- **Task to carry out**
Print only the lines below from the one with "News (466, 115)" to the one with "Sandwiches (213, 305)", both included, exactly as they stand. Leave pictures out.

- **Input**
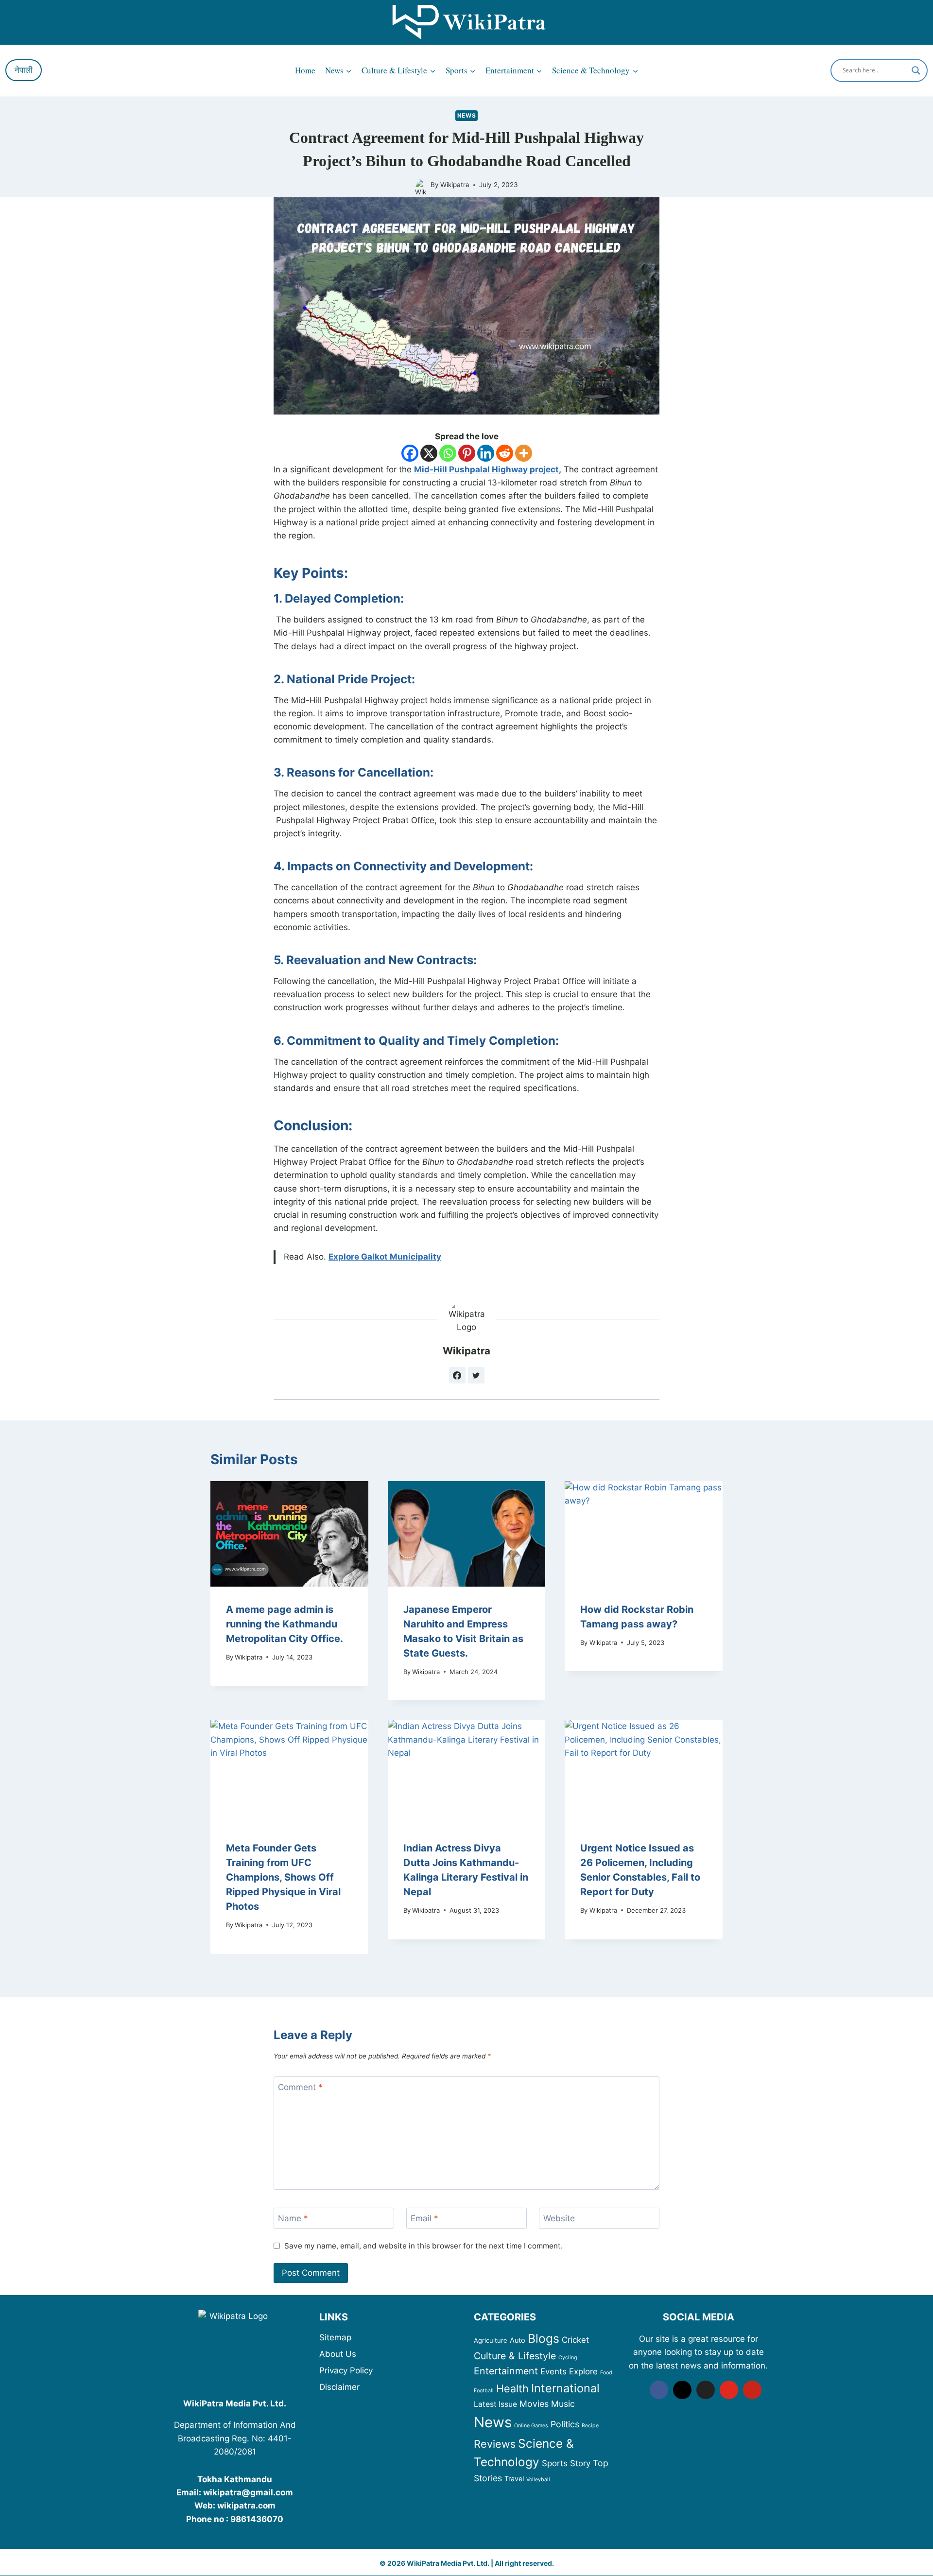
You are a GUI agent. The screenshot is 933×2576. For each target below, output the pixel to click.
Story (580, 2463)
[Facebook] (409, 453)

---

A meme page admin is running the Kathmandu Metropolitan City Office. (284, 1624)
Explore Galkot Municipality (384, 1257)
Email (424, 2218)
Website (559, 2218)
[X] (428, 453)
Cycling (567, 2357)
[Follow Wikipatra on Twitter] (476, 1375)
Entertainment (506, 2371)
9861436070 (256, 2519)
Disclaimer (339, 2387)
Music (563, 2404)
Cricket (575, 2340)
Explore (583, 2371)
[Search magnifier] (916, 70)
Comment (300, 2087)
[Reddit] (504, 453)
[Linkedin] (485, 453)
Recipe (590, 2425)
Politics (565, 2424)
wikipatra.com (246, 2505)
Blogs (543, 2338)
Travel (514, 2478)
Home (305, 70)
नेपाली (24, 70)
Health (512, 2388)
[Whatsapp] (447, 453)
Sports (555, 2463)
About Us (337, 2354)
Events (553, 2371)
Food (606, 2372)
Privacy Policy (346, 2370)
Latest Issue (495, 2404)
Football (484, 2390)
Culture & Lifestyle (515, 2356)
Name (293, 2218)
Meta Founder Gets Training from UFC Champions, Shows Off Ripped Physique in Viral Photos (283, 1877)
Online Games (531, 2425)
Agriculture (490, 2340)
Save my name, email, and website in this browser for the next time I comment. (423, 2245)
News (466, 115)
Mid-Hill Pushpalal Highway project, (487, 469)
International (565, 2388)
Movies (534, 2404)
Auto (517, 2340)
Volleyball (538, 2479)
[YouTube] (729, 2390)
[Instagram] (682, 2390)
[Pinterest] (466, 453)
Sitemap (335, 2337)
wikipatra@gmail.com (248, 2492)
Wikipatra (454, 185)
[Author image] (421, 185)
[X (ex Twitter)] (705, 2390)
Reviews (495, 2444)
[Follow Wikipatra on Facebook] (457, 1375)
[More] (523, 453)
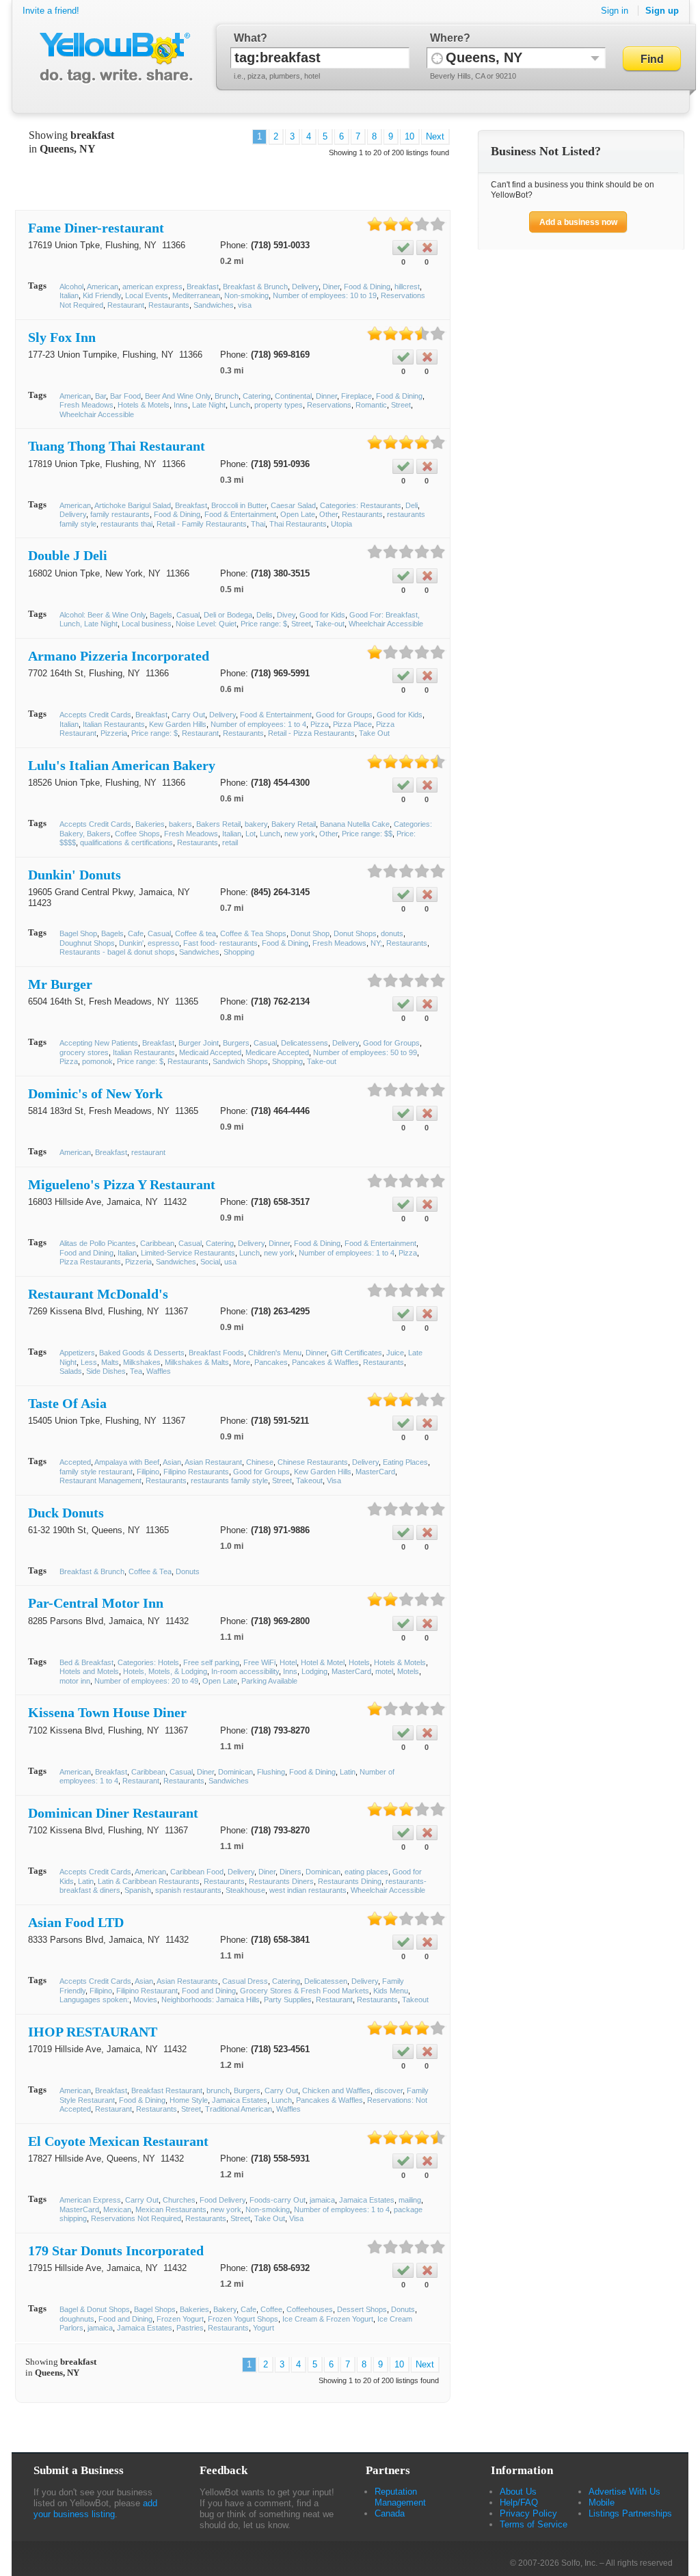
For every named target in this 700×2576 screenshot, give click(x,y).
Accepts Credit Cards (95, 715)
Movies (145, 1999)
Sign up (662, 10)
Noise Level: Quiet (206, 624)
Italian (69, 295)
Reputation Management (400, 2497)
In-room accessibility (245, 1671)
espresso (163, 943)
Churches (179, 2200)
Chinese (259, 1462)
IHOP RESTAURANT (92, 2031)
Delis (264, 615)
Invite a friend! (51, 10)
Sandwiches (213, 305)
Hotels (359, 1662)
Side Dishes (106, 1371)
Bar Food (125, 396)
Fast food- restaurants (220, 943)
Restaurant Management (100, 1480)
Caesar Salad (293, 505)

- **Problem solution**
News (466, 115)
Mid-Hill Pushpalal Highway project, (487, 469)
International (565, 2388)
Movies (534, 2404)
Auto (517, 2340)
Volleyball (538, 2479)
[YouTube] (729, 2390)
[Instagram] (682, 2390)
[Pinterest] (466, 453)
Sitemap (335, 2337)
wikipatra@gmail.com (248, 2492)
Wikipatra (454, 185)
[Author image] (421, 185)
[X (ex Twitter)] (705, 2390)
Reviews (495, 2444)
[Follow Wikipatra on Facebook] (457, 1375)
[More] (523, 453)
For every named target in this 700×2576 screenshot, give click(x,y).
Accepts Credit Cards (95, 715)
Movies (145, 1999)
Sign up (662, 10)
Noise Level: Quiet (206, 624)
Italian (69, 295)
Reputation Management (400, 2497)
In-room accessibility (245, 1671)
espresso (163, 943)
Churches (179, 2200)
Chinese (259, 1462)
IHOP RESTAURANT (92, 2031)
Delis (264, 615)
Invite a friend! (51, 10)
Sandwiches (213, 305)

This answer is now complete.